For information and methods of Helm installation, please refer to the official Helm Website

Versions

The following component versions are deployed by the Network Operator:

Component

Version

Comments

Node Feature Discovery

v0.8.2

Optionally deployed. May already be present in the cluster with proper configuration.

NVIDIA OFED driver container

5.5-1.0.3.2

-

nv-peer-mem driver container

1.1-0

-

k8s-rdma-shared-device-plugin

v1.2.1

-

sriov-network-device-plugin

sriov-network-device-plugin: Commit-ID: a765300344368efbf43f71016e9641c58ec1241b

-

containernetworking CNI

v0.8.7

-

whereabouts CNI

V0.4.2

-

multus CNI

v3.8

-

Network Operator Deployment on Vanilla K8s Cluster

The default installation via Helm as described below will deploy the Network Operator and related CRDs, after which an additional step is required to create a NicClusterPolicy custom resource with the configuration that is desired for the cluster. Please refer to the NicClusterPolicy CRD Section for more information on manual Custom Resource creation.

The provided Helm chart contains various parameters to facilitate the creation of a NicClusterPolicy custom resource upon deployment. For a full list of chart parameters, refer to the Network Operator Helm Chart README.

Each Operator Release has a set of default version values for the various components it deploys. It is recommended that these values will not be changed. Testing and validation were performed with these values, and there is no guarantee of interoperability nor correctness when different versions are used.

To install the operator with chart default values, run:

# Add Repo
$ helm repo add mellanox https://mellanox.github.io/network-operator
$ helm repo update
 
# Install Operator
$ helm install -n network-operator --create-namespace --wait network-operator mellanox/network-operator
 
# View deployed resources
$ kubectl -n network-operator get pods
$ kubectl get pod -n nvidia-network-operator-resources

Chart Customization Options

To customize Network Operator Chart please refer to this document: https://github.com/Mellanox/network-operator/tree/master/deployment/network-operator#chart-parameters.

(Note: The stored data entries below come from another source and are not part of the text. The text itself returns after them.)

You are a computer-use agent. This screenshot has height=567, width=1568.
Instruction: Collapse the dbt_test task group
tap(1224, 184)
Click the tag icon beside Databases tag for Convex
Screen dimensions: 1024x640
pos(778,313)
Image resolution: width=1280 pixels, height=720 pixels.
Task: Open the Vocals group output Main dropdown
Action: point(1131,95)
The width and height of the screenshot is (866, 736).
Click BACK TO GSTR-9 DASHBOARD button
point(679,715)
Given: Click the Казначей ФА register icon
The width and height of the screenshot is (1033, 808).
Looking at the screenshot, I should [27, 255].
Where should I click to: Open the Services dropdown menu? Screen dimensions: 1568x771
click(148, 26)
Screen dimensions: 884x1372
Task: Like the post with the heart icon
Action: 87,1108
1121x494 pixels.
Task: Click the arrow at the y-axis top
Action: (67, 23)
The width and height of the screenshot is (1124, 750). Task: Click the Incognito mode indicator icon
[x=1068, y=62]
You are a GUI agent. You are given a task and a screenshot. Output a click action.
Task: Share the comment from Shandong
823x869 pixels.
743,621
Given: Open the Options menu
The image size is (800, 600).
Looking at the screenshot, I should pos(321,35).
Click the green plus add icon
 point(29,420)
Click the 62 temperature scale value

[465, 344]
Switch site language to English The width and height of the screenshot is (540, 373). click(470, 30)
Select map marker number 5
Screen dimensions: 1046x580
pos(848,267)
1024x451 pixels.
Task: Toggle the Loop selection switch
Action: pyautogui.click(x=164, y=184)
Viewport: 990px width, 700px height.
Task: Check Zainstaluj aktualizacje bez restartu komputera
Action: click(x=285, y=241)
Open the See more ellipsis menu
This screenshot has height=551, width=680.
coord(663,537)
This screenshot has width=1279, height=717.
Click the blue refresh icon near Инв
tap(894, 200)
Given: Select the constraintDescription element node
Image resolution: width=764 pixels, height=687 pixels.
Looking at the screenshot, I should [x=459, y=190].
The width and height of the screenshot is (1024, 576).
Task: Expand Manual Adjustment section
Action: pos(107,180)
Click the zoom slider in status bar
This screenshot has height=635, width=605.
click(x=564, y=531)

Since several parameters should be provided when creating custom resources during operator deployment, it is recommended to use a configuration file. While it is possible to override the parameters via CLI, we recommend to avoid the use of CLI arguments in favor of a configuration file.

$ helm install -f ./values.yaml -n network-operator --create-namespace --wait mellanox/network-operator network-operator

 By default, the Network Operator deploys the Node Feature Discovery (NFD), in order to perform node labeling in the cluster. This allows proper scheduling of Network Operator resources.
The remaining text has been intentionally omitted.